Another term you’ll hear a lot in the Jupyter world is the kernel. That kernel is basically the computational engine that runs your code. When you hit the run button on a cell, the kernel is what takes your code, executes it, and provides the result right there in the notebook. If the kernel crashes, you lose all your variables, so you might have to restart or reimport your libraries. Which means running your code from the start again, as with pure Python files. Likewise, if you want to start fresh, you can restart the kernel so that all the variables and states are wiped out, which can help you avoid these weird situations where your notebook’s memory is in some unknown state.

One of the things I love about Jupyter Notebooks is that you can have immediate feedback on whatever code you write, whether it’s producing a table, a graph, or an error message. If you’re trying to figure out which data transformation to apply or what part of a dataset might have outliers, you can just try something out, run that cell, and see what happens without re-running everything else. It’s no wonder so many data scientists and researchers prefer Jupyter Notebooks for tasks like data cleaning, data visualization, machine learning experiments, and teaching. I preferred it over Python files while doing my Master’s, too.

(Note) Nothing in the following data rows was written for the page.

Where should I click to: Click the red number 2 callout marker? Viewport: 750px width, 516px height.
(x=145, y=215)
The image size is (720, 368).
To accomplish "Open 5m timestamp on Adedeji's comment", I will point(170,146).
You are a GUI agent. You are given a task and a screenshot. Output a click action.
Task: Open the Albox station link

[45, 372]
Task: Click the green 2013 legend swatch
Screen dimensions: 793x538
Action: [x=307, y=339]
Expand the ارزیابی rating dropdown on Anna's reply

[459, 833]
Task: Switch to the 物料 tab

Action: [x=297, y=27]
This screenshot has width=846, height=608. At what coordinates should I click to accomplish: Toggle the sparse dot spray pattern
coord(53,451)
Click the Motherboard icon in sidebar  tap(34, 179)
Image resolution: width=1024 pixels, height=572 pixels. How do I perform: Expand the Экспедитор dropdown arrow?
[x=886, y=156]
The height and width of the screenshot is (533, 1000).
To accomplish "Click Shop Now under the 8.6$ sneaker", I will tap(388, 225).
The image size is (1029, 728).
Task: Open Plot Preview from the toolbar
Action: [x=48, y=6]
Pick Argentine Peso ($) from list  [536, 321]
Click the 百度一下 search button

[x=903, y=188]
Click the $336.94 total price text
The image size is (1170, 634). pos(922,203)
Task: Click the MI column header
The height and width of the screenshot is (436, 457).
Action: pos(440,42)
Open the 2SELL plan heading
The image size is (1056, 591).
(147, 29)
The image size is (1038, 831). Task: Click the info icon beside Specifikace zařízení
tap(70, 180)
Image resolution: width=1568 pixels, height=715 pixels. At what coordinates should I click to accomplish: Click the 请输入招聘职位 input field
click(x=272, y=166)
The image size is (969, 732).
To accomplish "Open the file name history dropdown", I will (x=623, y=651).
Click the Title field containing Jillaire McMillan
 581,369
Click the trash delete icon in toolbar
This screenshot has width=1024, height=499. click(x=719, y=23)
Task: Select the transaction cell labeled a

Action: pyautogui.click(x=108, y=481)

Because Jupyter Notebooks are so common, you’ll find that you can install them in multiple ways. One of the simplest ways is to use pip, the Python package manager, so you just type pip install notebook in your terminal. Ideally, you do this inside an environment to keep your Python setup organized else you could really complicate your life.

There are two common ways to create an environment:

First, using venv, which is built into Python. You create a virtual environment by running python -m venv my_env, then activate it with source my_env/bin/activate on Mac/Linux or my_env\\Scripts\\activate on Windows. Once it's active, install Jupyter inside the environment with pip install notebook.

The second way is using Anaconda, which is popular for data science. If you have Anaconda installed, you can create an environment with conda create --name my_env, activate it using conda activate my_env, and install Jupyter with conda install jupyter.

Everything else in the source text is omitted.